Even if construction projects go ahead, operators need to factor in increased costs and some might opt to build in the US instead, where the supply of shale gas promises energy costs that are $500,000 lower per year.

Emma Fryer, Associate Director of technology industry group TechUK and a well-respected opinion former in the tech space, told the energy magazine Zeitgeist recently, “Britain’s 500+ data centres are always looking at ways to mitigate electricity costs. The majority of our power bills are made up of non-commodity charges like tariffs and network charges – well over 50% – it’s a constant thorn in our sides”.
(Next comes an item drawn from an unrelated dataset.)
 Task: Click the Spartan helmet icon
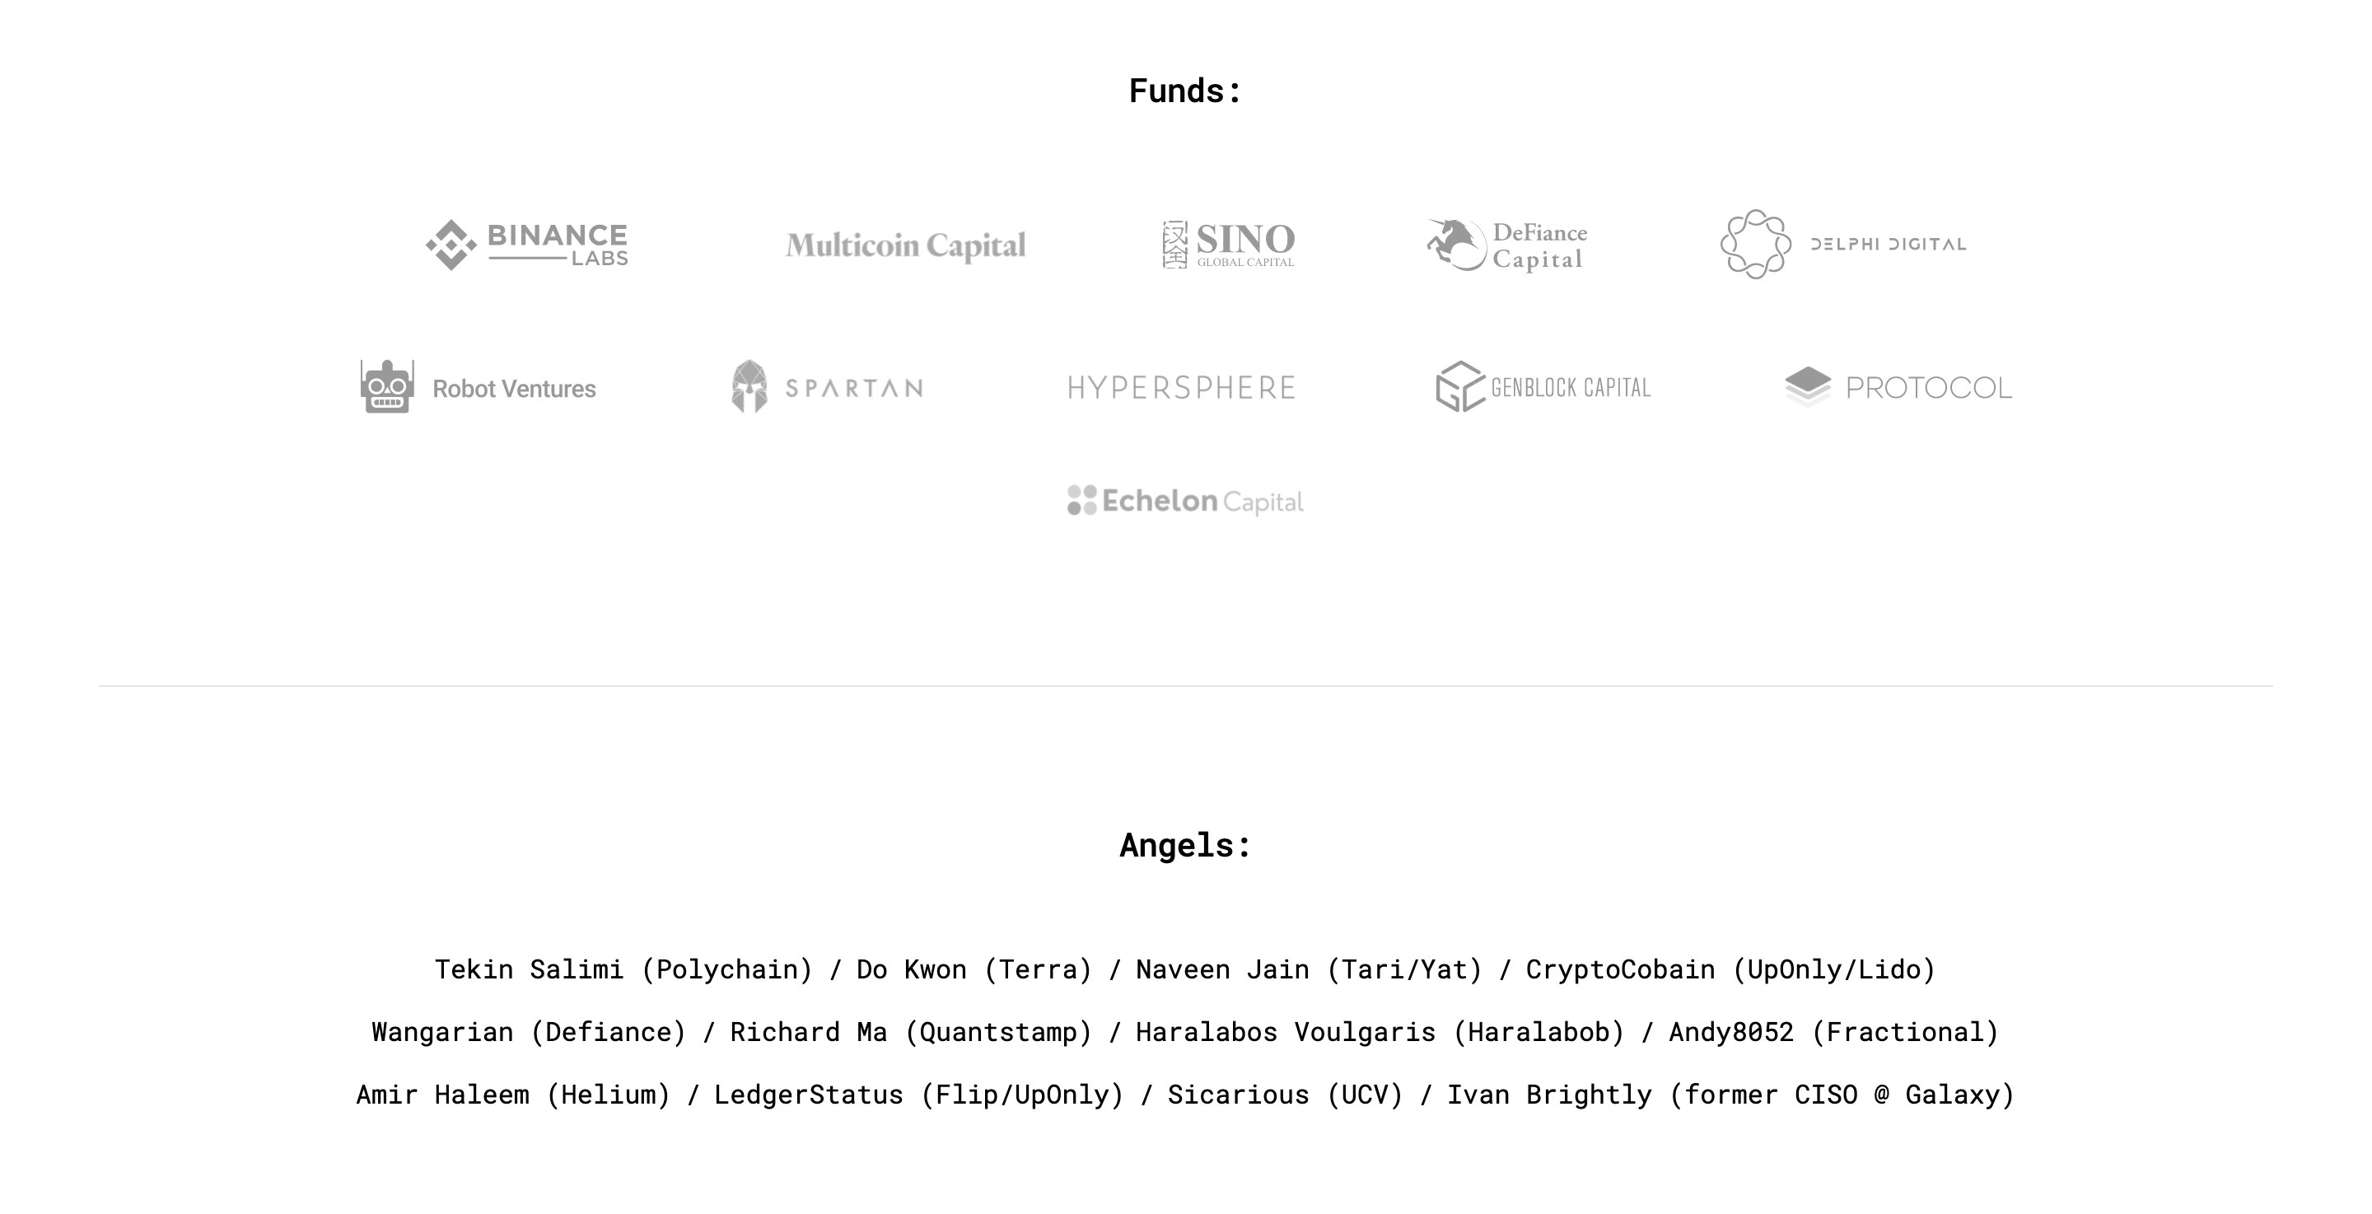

Price isn’t everything, however. Location, latency and access to sustainable power still matter so there will still be demand for UK and European data centres, and at Kao Data we’re expanding to 3-sites to cater for a proportion of this, as a direct result of our new investment from Infratil Limited. Nevertheless, operators will have to plan carefully for power provision in the future. Locking-in supplies in advance will help to hedge against future price rises and those who aren’t sure of the right time to do that should seek advice from a broker.

Those operators that have not yet implemented measures to save energy, should need no further incentives to do so. That’s one of the fantastic things about working at Kao Data – we’ve designed and engineered one of the world’s most efficient data centres from the ground-up so while energy prices are rising we at least know what is within our direct control is covered, and is working hard to ensure our customer’s compute is lean, green and reliable.

Future spikes can’t be ruled out

Getting more power from renewable sources will become more important too, particularly if they are sources in the operator’s control, such as solar panels. Energy storage solutions might also offer some respite from high costs. Being able to charge batteries when energy prices are low and then switch to battery power at peak times may keep costs down. Some countries are even proposing that governments pay businesses not to use power at peak times – something that has happened in the UK.

Large-scale wholesale energy users from other industries are lobbying hard for government assistance, from price caps to temporary loans. Depending on the threshold that is set, data centre operators might be able to use some of these schemes as they appear.

Analysts suggest that prices will fall in Europe after the winter, when heating demands fall, but there is nothing to say that prices won’t rise again next winter. With increased investment going into renewable energy sources, many fossil fuel systems are getting less investment. This bridge period, as the world moves away from fossil fuels, could see further energy crunches. Data centre operators need to be prepared.

I’m pleased to say ‘being prepared’ is something the team here at Kao Data do on a daily basis.